(NewsNation) — Researchers in Australia have demonstrated a new way cells that produce insulin could be regenerated in the pancreas, a potentially promising finding for those with Type 1 diabetes.
Baker Heart and Diabetes Institute researchers wrote in the scientific journal Signal Transduction and Targeted Therapy this month that newly made insulin cells can respond to glucose and produce more insulin in as little as 48 hours after being stimulated by GSK126 and tazemetostat.
GSK126 and tazemetostat are small-molecule inhibitors approved by the FDA and currently used for rare cancers.

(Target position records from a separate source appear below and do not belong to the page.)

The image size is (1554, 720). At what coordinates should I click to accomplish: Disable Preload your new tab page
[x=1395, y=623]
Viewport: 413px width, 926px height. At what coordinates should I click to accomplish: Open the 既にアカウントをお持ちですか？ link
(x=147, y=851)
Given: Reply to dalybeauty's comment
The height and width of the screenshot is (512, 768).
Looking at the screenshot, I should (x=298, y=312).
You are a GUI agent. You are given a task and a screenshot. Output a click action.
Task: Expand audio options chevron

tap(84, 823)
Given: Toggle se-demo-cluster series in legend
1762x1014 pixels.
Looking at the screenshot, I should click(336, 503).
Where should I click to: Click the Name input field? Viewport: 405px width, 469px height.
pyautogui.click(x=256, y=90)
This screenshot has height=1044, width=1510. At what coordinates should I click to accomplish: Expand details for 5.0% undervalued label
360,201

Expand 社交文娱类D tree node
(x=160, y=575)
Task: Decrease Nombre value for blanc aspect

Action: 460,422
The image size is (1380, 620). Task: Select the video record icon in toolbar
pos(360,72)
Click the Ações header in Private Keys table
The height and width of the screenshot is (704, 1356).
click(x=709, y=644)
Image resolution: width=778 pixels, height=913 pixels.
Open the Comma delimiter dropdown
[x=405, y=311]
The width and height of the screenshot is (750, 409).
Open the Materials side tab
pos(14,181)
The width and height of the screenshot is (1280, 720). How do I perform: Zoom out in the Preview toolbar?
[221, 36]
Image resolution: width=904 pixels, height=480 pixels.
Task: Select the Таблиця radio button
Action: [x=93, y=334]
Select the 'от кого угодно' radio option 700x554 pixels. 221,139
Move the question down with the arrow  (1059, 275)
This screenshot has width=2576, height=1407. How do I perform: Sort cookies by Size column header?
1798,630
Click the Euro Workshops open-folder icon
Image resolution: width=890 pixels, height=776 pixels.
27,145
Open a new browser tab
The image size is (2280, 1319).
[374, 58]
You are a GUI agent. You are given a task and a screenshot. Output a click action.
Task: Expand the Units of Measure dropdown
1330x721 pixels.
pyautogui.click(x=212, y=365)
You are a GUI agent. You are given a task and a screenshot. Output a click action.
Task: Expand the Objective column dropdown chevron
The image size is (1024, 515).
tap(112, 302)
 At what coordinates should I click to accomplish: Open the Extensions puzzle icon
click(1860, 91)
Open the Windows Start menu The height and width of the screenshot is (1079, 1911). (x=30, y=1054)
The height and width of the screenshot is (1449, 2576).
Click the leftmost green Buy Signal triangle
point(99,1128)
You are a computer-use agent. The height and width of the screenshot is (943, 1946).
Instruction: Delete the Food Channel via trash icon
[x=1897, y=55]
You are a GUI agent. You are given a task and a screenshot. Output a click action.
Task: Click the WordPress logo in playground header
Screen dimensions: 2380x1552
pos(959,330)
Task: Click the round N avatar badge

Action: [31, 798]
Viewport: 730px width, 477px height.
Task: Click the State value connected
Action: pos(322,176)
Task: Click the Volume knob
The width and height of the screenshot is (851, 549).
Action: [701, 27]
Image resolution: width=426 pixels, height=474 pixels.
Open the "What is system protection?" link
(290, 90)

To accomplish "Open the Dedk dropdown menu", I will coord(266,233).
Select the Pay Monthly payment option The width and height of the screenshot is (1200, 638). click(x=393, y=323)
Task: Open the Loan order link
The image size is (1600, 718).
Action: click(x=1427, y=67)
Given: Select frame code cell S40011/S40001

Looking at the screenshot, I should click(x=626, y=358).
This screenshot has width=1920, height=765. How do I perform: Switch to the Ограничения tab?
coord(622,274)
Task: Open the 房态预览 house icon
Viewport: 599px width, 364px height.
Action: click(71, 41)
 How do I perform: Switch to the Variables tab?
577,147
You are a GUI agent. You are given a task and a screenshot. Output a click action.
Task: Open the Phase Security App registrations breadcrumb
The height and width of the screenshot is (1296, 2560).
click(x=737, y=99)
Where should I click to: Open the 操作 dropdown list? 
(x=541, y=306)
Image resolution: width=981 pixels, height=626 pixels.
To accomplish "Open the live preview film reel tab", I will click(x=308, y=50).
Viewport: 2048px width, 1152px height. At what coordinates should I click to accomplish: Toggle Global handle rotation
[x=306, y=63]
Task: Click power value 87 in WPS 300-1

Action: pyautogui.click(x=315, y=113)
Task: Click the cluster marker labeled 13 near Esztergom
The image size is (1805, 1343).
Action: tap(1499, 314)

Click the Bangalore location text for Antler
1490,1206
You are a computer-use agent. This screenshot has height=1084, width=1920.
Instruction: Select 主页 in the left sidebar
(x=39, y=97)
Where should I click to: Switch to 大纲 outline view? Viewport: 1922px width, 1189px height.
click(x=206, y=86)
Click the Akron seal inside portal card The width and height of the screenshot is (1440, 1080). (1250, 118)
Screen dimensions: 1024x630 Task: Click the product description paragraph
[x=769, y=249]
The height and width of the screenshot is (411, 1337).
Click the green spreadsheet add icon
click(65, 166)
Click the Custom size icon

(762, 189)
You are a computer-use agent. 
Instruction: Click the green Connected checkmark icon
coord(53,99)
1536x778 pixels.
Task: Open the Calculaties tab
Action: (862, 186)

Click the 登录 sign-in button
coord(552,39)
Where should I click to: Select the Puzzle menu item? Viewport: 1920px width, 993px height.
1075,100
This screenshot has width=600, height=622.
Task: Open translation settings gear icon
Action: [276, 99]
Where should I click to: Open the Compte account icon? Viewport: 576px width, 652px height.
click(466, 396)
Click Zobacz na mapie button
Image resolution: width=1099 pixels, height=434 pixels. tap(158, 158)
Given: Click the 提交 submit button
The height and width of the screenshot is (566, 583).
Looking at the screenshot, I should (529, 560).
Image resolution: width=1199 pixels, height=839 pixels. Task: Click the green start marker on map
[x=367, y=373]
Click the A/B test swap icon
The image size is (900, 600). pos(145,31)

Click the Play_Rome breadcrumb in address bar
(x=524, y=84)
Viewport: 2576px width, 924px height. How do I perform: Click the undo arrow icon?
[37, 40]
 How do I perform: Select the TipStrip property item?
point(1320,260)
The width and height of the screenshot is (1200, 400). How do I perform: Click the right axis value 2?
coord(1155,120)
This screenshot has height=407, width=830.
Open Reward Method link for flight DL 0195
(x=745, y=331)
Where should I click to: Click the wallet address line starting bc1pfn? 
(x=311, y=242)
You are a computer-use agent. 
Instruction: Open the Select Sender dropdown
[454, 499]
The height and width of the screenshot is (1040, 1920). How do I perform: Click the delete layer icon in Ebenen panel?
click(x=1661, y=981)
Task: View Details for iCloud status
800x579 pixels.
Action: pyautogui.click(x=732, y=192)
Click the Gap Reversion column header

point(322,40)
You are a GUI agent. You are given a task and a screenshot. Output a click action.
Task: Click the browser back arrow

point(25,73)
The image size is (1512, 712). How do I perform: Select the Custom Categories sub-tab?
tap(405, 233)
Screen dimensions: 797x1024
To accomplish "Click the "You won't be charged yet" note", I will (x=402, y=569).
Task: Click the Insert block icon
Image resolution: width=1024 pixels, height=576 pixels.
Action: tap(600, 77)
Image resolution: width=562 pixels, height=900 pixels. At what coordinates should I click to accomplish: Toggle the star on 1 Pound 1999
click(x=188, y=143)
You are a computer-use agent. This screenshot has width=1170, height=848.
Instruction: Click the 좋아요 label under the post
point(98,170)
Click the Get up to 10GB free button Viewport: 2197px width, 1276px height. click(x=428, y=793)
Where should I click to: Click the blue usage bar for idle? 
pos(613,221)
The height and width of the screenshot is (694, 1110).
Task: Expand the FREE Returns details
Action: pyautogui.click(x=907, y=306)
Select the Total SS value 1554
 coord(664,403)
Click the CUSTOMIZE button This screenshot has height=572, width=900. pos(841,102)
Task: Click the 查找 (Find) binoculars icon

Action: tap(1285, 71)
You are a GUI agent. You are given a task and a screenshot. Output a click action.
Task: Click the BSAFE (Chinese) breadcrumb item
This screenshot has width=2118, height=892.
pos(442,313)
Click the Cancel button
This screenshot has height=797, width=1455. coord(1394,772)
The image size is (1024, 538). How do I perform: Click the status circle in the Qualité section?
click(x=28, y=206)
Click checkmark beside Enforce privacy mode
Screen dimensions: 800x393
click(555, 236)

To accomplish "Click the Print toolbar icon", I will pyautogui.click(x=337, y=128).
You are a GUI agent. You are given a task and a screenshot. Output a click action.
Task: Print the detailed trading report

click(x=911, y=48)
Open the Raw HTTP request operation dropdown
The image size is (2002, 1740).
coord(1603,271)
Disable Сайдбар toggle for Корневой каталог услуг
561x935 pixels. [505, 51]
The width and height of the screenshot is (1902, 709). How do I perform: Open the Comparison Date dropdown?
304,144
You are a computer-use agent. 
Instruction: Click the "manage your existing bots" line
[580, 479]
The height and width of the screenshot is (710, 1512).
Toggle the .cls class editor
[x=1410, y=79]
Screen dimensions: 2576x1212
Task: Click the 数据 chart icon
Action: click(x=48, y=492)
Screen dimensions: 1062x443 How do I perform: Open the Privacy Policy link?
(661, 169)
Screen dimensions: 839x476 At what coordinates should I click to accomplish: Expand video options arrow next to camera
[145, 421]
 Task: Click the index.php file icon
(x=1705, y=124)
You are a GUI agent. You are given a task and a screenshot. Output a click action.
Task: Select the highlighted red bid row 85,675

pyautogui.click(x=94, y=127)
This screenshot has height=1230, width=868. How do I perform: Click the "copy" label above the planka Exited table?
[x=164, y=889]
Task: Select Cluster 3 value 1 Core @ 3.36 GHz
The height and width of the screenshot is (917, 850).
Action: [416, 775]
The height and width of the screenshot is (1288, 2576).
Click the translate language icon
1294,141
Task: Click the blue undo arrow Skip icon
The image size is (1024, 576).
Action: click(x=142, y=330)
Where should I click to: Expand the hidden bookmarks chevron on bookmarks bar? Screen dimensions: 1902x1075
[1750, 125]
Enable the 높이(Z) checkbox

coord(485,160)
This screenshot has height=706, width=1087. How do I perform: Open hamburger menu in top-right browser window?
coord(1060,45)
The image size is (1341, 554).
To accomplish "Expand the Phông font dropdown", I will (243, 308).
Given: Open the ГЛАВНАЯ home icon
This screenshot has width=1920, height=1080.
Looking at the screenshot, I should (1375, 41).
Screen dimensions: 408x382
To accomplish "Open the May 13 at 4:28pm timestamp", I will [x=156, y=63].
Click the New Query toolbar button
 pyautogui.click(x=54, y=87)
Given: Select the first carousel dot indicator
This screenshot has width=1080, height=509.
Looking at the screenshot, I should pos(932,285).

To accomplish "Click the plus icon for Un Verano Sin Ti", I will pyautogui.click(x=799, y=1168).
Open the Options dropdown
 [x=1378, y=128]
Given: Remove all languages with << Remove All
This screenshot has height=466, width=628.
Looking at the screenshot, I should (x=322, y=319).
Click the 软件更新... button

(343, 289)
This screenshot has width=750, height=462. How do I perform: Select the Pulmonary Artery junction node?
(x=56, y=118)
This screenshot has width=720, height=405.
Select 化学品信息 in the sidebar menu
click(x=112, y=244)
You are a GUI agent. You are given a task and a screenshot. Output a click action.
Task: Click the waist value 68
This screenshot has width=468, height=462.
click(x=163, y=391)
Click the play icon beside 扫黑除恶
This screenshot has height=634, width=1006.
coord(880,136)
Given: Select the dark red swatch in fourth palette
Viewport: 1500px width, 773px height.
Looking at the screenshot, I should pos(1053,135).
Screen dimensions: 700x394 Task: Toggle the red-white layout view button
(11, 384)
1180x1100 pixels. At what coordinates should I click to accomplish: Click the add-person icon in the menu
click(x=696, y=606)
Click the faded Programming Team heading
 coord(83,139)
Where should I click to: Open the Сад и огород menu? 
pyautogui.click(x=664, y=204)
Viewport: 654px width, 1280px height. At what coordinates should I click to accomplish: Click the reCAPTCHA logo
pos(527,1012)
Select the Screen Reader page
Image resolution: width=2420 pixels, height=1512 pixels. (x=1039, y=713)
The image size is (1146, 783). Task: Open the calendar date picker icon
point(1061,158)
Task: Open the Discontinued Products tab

Scientists tested their method using pancreatic cells from a child, an adult with Type 1 diabetes and a non-diabetic person. According to ScienceAlert, the researchers were able to get their cells to mimic the function of β-cells that are usually ineffective or missing in people with Type 1 diabetes using GSK126 and tazemetostat. This way, the insulin-producing cells, usually destroyed in people with Type 1 diabetes, are regenerated.
Current pharmaceutical options fall short of this, as they help control blood glucose levels but do not stop the insulin cells from being destroyed.
“We consider this regenerative approach an important advance towards clinical development,” researcher Sam El-Osta said in a statement.
Now, Dr. Keith Al-Hasani of the Juvenile Diabetes Research Foundation says the next step is to test the “novel regenerative approach” in a preclinical model, with the aim of developing the inhibitors as drugs.